Mereka semua adalah Perwira piliahan dan juga sekaligus Komandan dari
tiap unit Pasukan elit Indonesia. Dua di antara pasukan elit itu
adalah Kopasandha dan Kostrad.
Tampak
di sudut ruangan bagian depan, terpampang peta kota Dili yang
diset-up secara khusus dan di sejumlah tempat dibubuhi dengan tanda
panah, lingkaran dan segi tiga sama sisi. Seorang Perwira berbadan
gempal yang duduk paling pojok mencoba menghitung jumlah tanda panah,
lingkaran dan segi tiga sama sisi yang ada dalam peta tersebut.
Perwira
itu menghitung sesuai arah jarum jam. Ternyata urut-urutannya adalah;
5 ANAK PANAH, 1 segi tiga SAMA KAKI dan 8 LINGKARAN. Jumlah yang
penuh makna. Ya; 518. Jika ketiga digit bilangan ini
dijumlahkan maka akan menghasilkan bilangan "14". Para pakar bilangan,
mulai dari Bapa Bilangan; Pythagoras, sampai ahli bilangan abad 20,
Prof. Ravindra Kumar, selalu menekankan dalam karya-karya mereka, bahwa bilangan "14" adalah BILANGAN MATAHARI.

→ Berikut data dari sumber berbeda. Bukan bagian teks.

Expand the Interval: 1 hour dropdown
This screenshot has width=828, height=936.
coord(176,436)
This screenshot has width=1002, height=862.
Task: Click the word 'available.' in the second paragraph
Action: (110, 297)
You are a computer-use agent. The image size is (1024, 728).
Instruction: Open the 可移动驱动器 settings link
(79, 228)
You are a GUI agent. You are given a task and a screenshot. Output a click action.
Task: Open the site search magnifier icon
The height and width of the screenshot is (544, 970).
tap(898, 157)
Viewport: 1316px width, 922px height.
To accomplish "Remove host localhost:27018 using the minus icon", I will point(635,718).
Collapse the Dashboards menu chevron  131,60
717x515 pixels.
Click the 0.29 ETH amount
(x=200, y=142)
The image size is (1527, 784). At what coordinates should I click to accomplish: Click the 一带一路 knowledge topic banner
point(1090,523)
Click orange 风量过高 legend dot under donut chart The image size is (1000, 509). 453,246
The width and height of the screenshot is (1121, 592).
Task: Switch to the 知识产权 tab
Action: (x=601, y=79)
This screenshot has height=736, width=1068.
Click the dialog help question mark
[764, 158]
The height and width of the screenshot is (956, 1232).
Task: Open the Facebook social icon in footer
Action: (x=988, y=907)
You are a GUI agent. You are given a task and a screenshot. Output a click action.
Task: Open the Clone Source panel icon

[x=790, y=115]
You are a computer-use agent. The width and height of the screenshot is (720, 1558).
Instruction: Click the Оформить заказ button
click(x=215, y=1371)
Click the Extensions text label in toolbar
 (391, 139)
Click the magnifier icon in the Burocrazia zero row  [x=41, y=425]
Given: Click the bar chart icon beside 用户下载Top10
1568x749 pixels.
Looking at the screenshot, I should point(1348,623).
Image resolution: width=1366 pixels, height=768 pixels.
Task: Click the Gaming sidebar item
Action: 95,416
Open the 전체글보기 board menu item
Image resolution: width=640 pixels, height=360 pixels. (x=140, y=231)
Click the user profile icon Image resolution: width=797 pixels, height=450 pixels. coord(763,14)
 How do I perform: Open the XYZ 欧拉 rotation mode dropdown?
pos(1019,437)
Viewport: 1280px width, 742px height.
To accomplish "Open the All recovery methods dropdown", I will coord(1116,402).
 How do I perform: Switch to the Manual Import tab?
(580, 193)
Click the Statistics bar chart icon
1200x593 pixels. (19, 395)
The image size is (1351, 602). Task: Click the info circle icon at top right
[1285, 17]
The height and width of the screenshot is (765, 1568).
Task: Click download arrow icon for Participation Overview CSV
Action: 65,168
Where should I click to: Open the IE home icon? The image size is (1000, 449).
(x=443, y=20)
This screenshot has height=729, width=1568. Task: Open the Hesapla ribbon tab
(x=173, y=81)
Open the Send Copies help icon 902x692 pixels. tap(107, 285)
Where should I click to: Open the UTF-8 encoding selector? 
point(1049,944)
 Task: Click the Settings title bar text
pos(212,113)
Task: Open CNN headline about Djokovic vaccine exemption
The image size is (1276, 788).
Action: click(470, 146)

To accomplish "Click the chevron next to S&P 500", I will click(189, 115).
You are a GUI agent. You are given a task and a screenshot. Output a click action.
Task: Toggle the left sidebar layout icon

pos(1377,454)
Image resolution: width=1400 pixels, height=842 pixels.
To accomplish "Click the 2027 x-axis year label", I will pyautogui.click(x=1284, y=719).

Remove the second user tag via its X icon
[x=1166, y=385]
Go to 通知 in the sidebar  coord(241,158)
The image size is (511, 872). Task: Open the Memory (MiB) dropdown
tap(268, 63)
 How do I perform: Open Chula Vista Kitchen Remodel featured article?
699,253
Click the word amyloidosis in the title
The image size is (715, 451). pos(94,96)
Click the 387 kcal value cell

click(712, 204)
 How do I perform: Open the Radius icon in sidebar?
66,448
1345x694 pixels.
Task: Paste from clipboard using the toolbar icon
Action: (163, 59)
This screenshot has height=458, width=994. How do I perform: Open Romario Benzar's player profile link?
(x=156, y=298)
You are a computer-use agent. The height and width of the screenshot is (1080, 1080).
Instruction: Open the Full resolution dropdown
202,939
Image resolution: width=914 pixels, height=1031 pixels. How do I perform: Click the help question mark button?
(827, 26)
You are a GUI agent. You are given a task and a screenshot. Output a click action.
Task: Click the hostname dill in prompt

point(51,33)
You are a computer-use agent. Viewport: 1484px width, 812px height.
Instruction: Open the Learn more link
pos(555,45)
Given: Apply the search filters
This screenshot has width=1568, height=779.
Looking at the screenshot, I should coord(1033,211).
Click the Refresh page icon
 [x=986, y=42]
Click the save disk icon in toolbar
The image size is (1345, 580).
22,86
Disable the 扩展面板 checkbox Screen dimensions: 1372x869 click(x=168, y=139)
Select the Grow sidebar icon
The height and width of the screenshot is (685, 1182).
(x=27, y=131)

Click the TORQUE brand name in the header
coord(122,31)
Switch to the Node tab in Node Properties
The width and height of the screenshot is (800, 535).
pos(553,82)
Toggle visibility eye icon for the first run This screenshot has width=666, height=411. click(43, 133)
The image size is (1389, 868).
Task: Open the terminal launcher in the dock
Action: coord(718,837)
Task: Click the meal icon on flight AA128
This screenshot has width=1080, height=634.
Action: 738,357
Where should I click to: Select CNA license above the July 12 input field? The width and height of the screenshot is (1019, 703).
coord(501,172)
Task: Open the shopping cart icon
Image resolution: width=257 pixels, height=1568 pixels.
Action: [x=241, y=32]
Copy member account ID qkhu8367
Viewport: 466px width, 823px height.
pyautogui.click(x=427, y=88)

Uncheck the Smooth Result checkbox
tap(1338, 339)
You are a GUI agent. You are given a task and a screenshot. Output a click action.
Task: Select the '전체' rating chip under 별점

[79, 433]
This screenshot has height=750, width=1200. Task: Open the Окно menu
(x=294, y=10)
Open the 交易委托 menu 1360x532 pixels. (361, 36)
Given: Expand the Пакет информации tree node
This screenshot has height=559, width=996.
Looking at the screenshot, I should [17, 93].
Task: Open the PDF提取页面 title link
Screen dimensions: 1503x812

Dikatakan BILANGAN MATAHARI, mungkin
salah satu alasannya adalah dikarenakan bilangan 14 jika dijumlahkan akan menghasilkan bilangan
5. Dan berdasarkan urutan 7 tangga nada, urutan tangga nada yang ke-5
berbunyi: SOL (do re mi fa SOL la si). Frasa SOL, adalah
Bahasa Portugis, yang artinya: MATAHARI. Kata SOL, sebenarnya bukan
bahasa asli Bangsa Portugis. Tapi kata ini hasil asimilasi dari Bahasa
Latin yaitu SOLE, yang juga artinya MATAHARI. Jadi baik SOL maupun SOLE, artinya sama-sama MATAHARI.
PANAH, Segi Tiga SAMA KAKI & LINGKARAN, merupakan simbol-simbol yang juga penuh
makna. Kenapa harus tanda-tanda itu? Kenapa bukan tanda lainnya? Apakah
ada maskudnya? Dan yang lebih aneh lagi, mengapa SEGI TIGA SAMA KAKI itu digambarkan secara terbalik. Sehingga tampak sama bentuknya dengan PIRAMIDA TERBALIK. Ya, bentuknya PIRAMIDA TERBALIK. Dan PIRAMIDA TERBALIK ini rada-rada mirip dengan sebuah CAWAN. Ini benar-benar simbol-simbol yang penuh misteri.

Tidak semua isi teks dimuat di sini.